▼
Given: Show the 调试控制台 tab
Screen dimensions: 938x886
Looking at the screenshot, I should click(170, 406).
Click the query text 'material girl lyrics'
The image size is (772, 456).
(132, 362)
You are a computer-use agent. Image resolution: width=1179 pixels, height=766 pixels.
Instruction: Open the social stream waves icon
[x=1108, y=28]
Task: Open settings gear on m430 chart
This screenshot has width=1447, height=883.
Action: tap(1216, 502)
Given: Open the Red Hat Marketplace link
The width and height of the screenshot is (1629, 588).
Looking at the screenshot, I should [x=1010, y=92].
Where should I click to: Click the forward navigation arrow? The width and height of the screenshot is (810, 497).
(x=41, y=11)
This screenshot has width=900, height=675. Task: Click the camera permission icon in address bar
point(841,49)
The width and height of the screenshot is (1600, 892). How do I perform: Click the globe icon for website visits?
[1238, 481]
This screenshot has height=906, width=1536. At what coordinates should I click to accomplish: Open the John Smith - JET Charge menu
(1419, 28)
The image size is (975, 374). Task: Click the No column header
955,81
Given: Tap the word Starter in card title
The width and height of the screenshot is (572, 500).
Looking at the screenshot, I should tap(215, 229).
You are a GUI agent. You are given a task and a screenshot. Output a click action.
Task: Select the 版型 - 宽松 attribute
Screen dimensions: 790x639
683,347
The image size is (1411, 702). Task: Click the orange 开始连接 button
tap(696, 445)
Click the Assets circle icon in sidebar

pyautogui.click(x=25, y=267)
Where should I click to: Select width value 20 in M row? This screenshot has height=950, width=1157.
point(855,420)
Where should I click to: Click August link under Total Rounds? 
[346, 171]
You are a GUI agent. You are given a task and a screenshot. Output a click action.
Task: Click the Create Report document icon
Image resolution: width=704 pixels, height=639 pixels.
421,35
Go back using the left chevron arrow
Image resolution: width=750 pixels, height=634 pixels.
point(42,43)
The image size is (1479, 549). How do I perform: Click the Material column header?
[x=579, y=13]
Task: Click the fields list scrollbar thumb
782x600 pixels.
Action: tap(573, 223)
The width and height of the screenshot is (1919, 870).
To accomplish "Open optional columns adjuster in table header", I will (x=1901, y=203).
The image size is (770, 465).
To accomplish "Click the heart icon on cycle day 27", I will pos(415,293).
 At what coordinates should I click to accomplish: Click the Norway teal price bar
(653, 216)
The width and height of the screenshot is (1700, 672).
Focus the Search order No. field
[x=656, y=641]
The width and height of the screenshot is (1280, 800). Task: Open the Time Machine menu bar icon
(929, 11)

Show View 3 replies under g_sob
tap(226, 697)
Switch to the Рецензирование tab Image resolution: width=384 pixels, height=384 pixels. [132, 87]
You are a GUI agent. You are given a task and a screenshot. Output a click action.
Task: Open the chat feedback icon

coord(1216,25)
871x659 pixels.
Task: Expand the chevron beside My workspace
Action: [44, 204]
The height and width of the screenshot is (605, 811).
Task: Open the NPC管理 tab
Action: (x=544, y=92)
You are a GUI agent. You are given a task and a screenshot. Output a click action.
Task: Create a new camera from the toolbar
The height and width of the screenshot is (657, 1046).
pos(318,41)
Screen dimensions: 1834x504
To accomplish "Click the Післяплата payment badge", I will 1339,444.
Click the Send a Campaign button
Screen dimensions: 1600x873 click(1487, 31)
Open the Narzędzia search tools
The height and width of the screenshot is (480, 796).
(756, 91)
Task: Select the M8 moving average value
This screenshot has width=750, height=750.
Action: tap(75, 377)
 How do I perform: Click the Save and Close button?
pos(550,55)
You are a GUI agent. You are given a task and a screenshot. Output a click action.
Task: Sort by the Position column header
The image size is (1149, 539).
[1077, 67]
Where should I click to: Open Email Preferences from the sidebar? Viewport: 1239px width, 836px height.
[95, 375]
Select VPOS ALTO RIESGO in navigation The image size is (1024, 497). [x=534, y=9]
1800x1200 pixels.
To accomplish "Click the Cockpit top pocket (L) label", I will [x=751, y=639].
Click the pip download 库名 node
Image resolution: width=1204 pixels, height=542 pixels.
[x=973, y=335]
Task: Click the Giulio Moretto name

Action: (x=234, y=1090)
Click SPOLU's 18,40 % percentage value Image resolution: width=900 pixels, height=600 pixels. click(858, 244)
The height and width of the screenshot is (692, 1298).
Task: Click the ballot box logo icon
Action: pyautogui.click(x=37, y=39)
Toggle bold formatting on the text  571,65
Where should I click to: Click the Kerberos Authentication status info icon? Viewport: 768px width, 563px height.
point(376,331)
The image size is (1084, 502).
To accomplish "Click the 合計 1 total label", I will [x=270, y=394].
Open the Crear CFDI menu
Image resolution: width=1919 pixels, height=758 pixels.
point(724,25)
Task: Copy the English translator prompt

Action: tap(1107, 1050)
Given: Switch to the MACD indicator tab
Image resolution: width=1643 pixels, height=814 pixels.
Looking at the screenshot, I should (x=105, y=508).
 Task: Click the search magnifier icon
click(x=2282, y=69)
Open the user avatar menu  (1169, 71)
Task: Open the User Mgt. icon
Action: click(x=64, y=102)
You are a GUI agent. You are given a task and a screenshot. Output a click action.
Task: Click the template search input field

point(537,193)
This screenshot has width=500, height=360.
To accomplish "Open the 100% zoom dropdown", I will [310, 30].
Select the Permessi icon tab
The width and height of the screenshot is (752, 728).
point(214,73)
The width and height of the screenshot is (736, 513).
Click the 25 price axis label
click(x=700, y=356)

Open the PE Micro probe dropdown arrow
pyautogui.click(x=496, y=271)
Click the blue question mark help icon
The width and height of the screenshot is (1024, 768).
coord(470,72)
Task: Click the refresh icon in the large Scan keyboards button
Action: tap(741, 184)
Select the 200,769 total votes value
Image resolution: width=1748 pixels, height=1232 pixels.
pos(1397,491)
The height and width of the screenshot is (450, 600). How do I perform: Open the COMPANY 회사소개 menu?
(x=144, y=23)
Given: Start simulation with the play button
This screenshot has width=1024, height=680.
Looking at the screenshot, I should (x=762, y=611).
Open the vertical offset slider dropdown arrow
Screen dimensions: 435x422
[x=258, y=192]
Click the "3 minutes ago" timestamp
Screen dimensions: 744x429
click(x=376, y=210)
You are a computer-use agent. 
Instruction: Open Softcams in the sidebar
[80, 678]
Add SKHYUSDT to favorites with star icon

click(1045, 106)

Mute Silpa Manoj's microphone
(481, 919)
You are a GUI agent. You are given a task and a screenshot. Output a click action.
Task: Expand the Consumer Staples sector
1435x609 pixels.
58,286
▲
Task to carry out: Retype the records above, but only those lines that fall between the line containing "Task: Select the M8 moving average value" and the line containing "1800x1200 pixels.", with both of those lines included, exactly as written.

Output:
Task: Select the M8 moving average value
This screenshot has width=750, height=750.
Action: tap(75, 377)
 How do I perform: Click the Save and Close button?
pos(550,55)
You are a GUI agent. You are given a task and a screenshot. Output a click action.
Task: Sort by the Position column header
The image size is (1149, 539).
[1077, 67]
Where should I click to: Open Email Preferences from the sidebar? Viewport: 1239px width, 836px height.
[95, 375]
Select VPOS ALTO RIESGO in navigation The image size is (1024, 497). [x=534, y=9]
1800x1200 pixels.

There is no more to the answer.